> TRECHO DE ORIGEM:
▬▬▬▬▬▬
Em seu contexto histórico, a Biblioteconomia possui uma herança social e política desde o seu nascimento com o intuito de fundamentar uma área do conhecimento humanístico-social no processo de atuação das bibliotecas. Os mentores da Documentação, Paul Otlet e La Fontaine, ativistas e pacifistas por excelência, acreditavam que a disseminação e o acesso ao conhecimento produzido por todas as nações propiciariam a paz mundial, no sentido do conhecimento das diferenças de classes.

Nos anos de 1960, tem início nos EUA, dentro da Biblioteconomia, um movimento preocupado com o compromisso e a responsabilidade social da profissão. As discussões se relacionavam com a neutralidade profissional no desenvolvimento de coleções diante da censura e dos grandes grupos editoriais, assim como também a neutralidade dos sistemas de classificação com as suas problemáticas nos temas como: homossexualidade, religião, guerra, paz etc.
▬▬▬▬▬▬
> DADOS FORNECIDOS:

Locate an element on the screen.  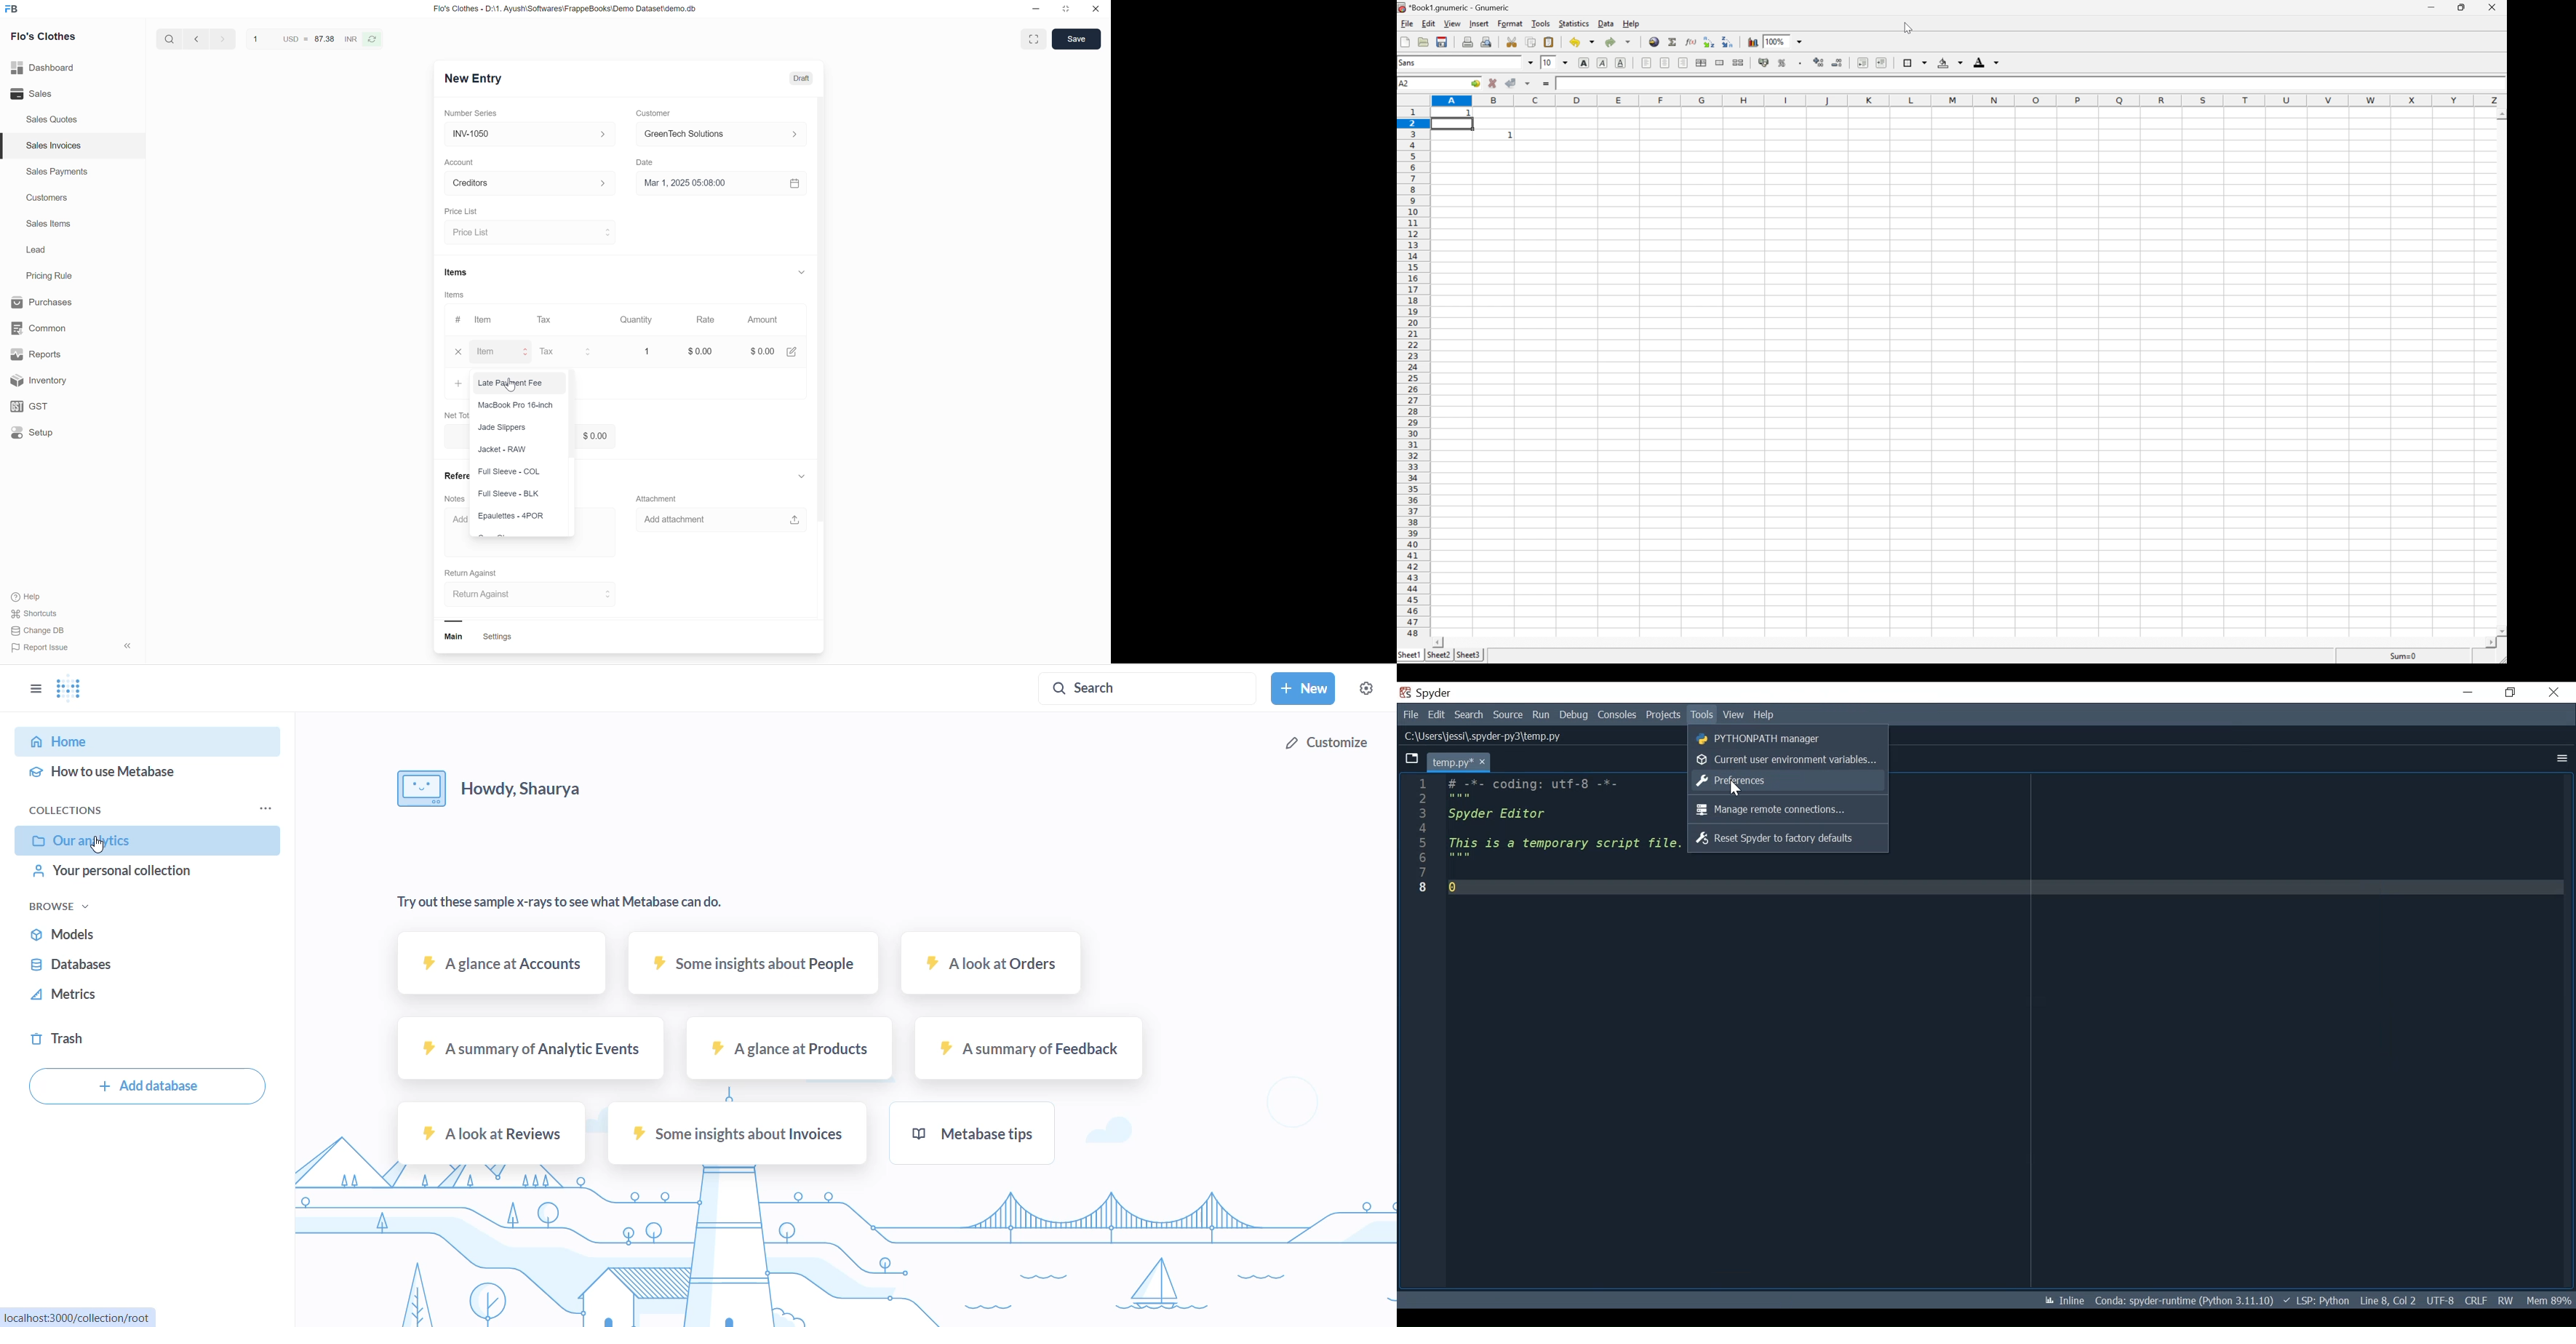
▬▬▬▬▬▬
> TAREFAS:
(1) Segundo o trecho sobre a Biblioteconomia, em que década e em que país começou o movimento voltado à responsabilidade social da profissão?
(2) Continue o texto sobre a Biblioteconomia a partir da última frase.

> RESPOSTAS DOS EXERCÍCIOS:
(1) Nos anos de 1960, nos EUA.

(2)
A nível internacional, mais recentemente, surgiram diversos grupos sensibilizados com temas sociais, com destaque para o Progressive Librarian Guild (PLG), associação americana nascida em 1990, que tem por objetivo desvendar os interesses políticos e econômicos encontrados em cada um dos processos e práticas do trabalho dos bibliotecários, o que lhes proporcionou muitos inimigos dentro e fora dos Estados Unidos. No México o Círculo de Estudos sobre Biblioteconomia Política e Social (CEBI) produz diversas discussões sobre censura e neutralidade, assim como o Grupo de Estudos Sociais em Biblioteconomia e Documentação (GESBI) na Argentina. Já na Espanha há uma forte campanha desde 2004 chamada “Não ao empréstimo pago nas bibliotecas” que resulta de um embate judicial na Corte Europeia a respeito da mercantilização das bibliotecas e da informação.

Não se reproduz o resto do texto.